About 20 years ago I bought a Rothenberger that spun 1 1/4", and 7/8" with out any adjustments, and spun 5/8" with a snap in jaw set. I also bought 150' of 7/8" cable and kept it in two brands. I was rodding every main line I ever came across with the 7/8" cables. 

Till one day the rod was fighting a tough root blockage. All of a sudden when I spun the cable it would suck into the like instantly. This means only one thing, the cable turned around on itself and is knotting up in the line. After hours of fighting it I finally got the tangled mess out. I had no issues getting the line open with the 1065 and it's 3/4" cable. 

The issue is the 7/8" cable is to limber in a 6" line. The above job was 20' of 4" cast iron and 70' of 6" clay with the blockage out at 60'. So as long as the line is 4" or very short amount of 6" like they have in California (about 20 to 30 feet) you should be fine.


----------



## Will (Jun 6, 2010)

I'd never use the 7/8" Ridgid sectional in 6". Seems to be asking for trouble. I've only had a K60 for maybe 3 months so I'm still on the fence on the machine, but I know enough to say the 7/8" Ridgid cable is for 4" and below.


----------



## SewerRatz (Apr 25, 2009)

Will said:


> I'd never use the 7/8" Ridgid sectional in 6". Seems to be asking for trouble. I've only had a K60 for maybe 3 months so I'm still on the fence on the machine, but I know enough to say the 7/8" Ridgid cable is for 4" and below.

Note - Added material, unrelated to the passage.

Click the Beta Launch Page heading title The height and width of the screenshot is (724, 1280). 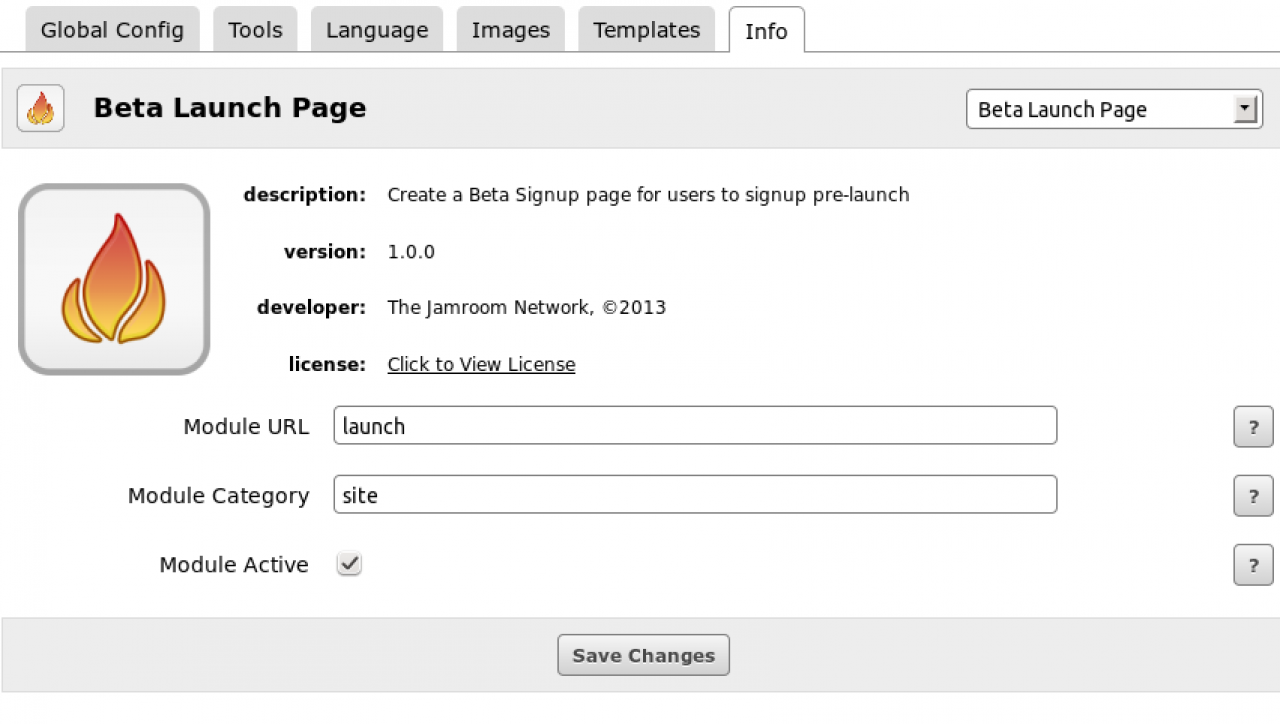[230, 108]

There us a group out there that say it will do 6", what most fail to say it's only 20'bof 6".


----------



## Will (Jun 6, 2010)

SewerRatz said:


> There us a group out there that say it will do 6", what most fail to say it's only 20'bof 6".


Guess if I had no other option I could use the 7/8" in 6", but I'd go for the 1.25" first, even if I had to drive out of the way to get the 1.25".


----------



## Cuda (Mar 16, 2009)

I do the 6" with the 7/8 cable of course the first section is innercore. I have been successful many more times than I have been defeated.


----------



## SewerRatz (Apr 25, 2009)

Cuda said:


> I do the 6" with the 7/8 cable of course the first section is innercore. I have been successful many more times than I have been defeated.

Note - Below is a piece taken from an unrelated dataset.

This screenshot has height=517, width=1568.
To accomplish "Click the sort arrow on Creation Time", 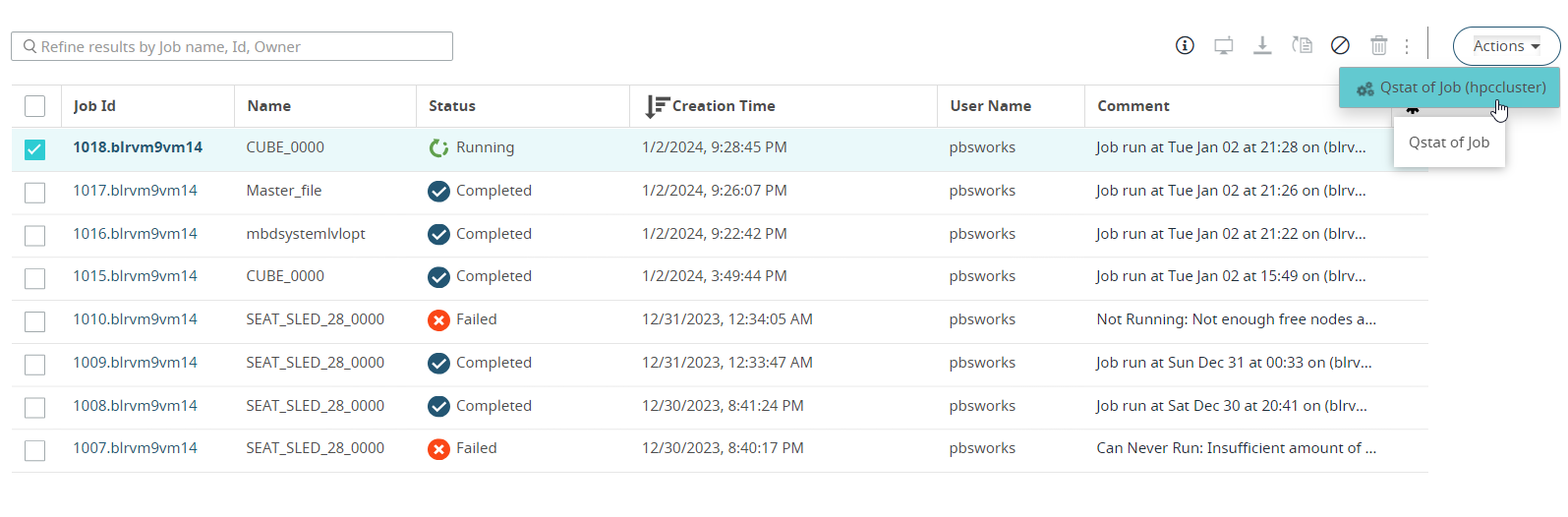I will [656, 106].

 I was successful on at least 50 rod jobs, till that one where the cable turned around on itself. I will never trust 7/8" cable in 6" sewers over 20' long.


----------



## plbgbiz (Aug 27, 2010)

SewerRatz said:


> I was successful on at least 50 rod jobs, till that one where the cable turned around on itself. I will never trust 7/8" cable in 6" sewers over 20' long.


It can certainly happen.

We've had 1-1/4" tie a knot in 6". The 7/8" cable is even more risky even though I have used it in 6" more than once. As recent as today.


----------



## Cuda (Mar 16, 2009)

SewerRatz said:


> I was successful on at least 50 rod jobs, till that one where the cable turned around on itself. I will never trust 7/8" cable in 6" sewers over 20' long.


Oh I have pretzeled the 7/8 in 6 inch but those are the ones I cut up into ricks reverse augers lol.


----------